_ASSIGNMENT_
For this exercise, reproduce the entries below exactly, but only from the line containing "Task: Click the cyan Disagree legend swatch" through the line containing "This screenshot has height=684, width=1104.", both included.

_RECORDS SHOWN_
☆ ☆ ☆
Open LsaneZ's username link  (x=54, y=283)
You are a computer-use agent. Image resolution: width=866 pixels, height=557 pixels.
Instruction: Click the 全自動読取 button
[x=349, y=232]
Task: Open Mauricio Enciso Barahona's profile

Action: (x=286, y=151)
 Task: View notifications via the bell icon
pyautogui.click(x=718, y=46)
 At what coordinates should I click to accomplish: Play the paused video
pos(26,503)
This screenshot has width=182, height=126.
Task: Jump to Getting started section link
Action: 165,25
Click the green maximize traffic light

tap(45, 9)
☆ ☆ ☆
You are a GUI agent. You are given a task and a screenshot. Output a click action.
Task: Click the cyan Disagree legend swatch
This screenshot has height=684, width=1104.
☆ ☆ ☆
_ANSWER TO THIS PROBLEM_
Task: Click the cyan Disagree legend swatch
This screenshot has height=684, width=1104.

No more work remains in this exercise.